▶ [Requirement]
Copy every entry below exactly as it appears, leaving out the images.

▶ [Exercise data]
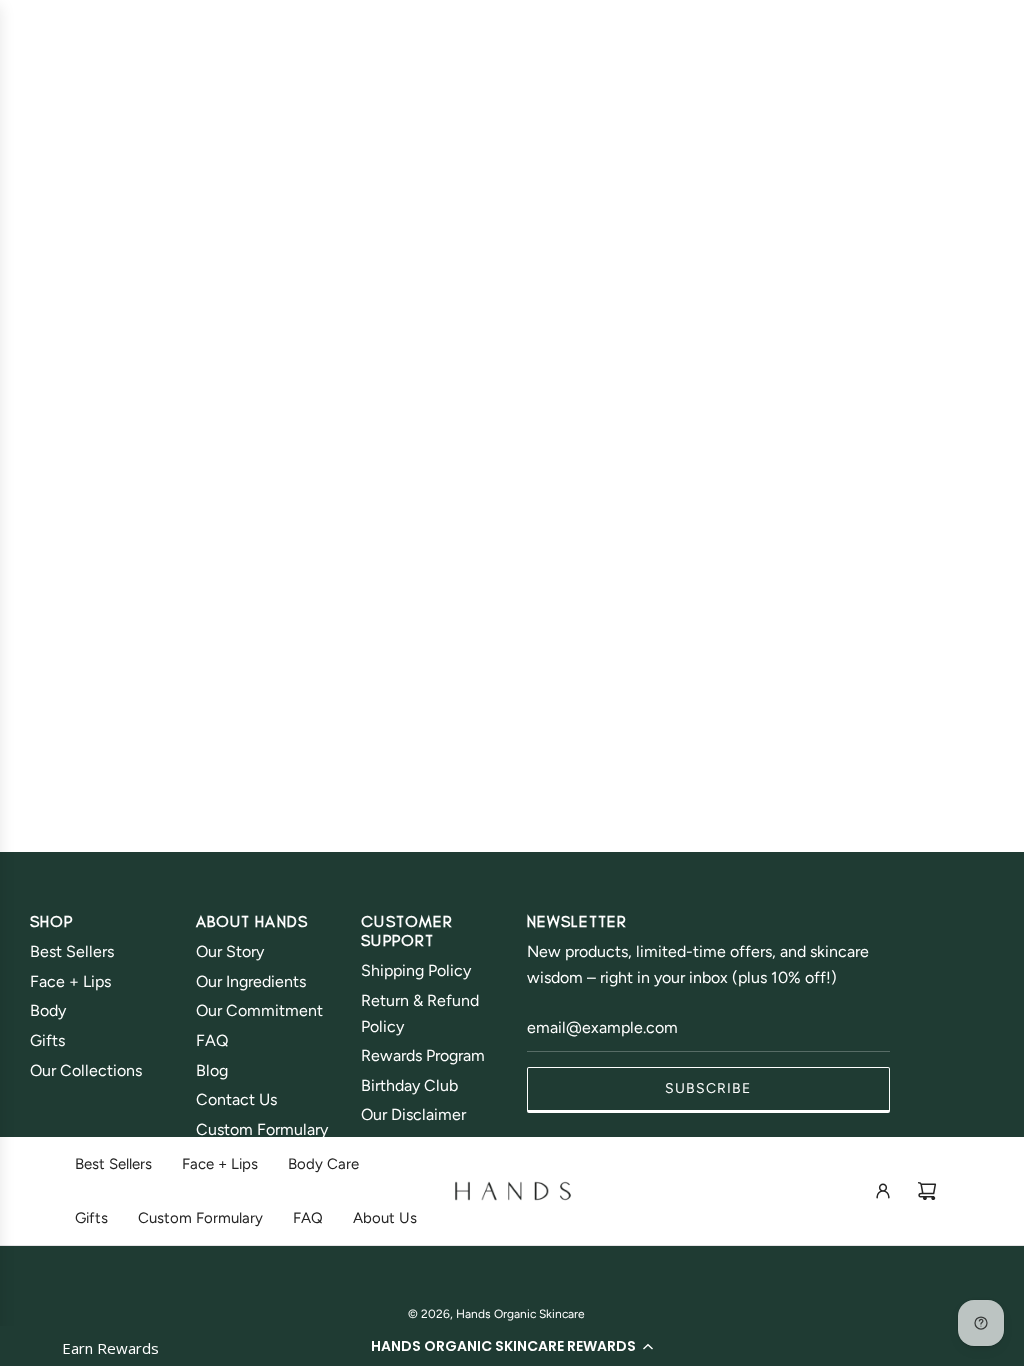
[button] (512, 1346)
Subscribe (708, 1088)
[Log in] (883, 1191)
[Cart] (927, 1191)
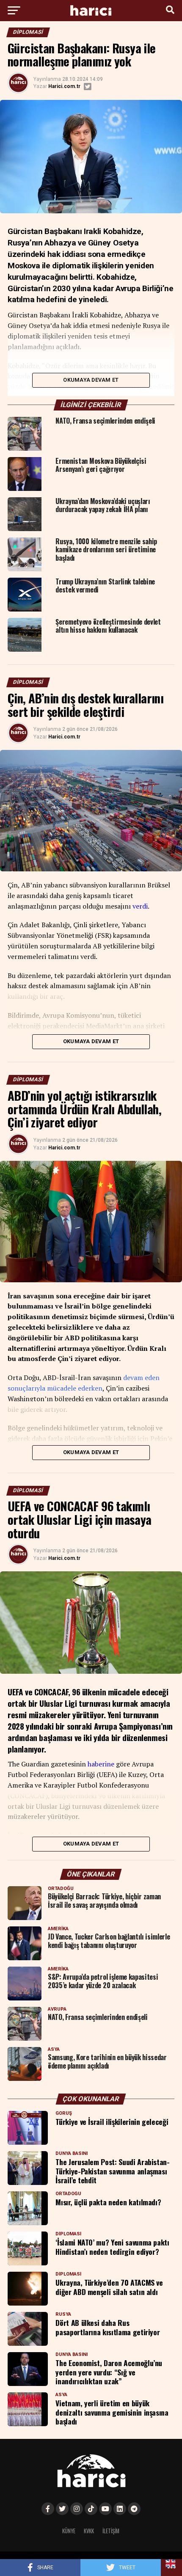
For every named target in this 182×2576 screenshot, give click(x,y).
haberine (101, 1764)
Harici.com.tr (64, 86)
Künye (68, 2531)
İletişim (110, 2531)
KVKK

▶ [Result for this task]
[button] (512, 1346)
Subscribe (708, 1088)
[Log in] (883, 1191)
[Cart] (927, 1191)
For every named target in this 182×2576 screenshot, give click(x,y).
haberine (101, 1764)
Harici.com.tr (64, 86)
Künye (68, 2531)
İletişim (110, 2531)
KVKK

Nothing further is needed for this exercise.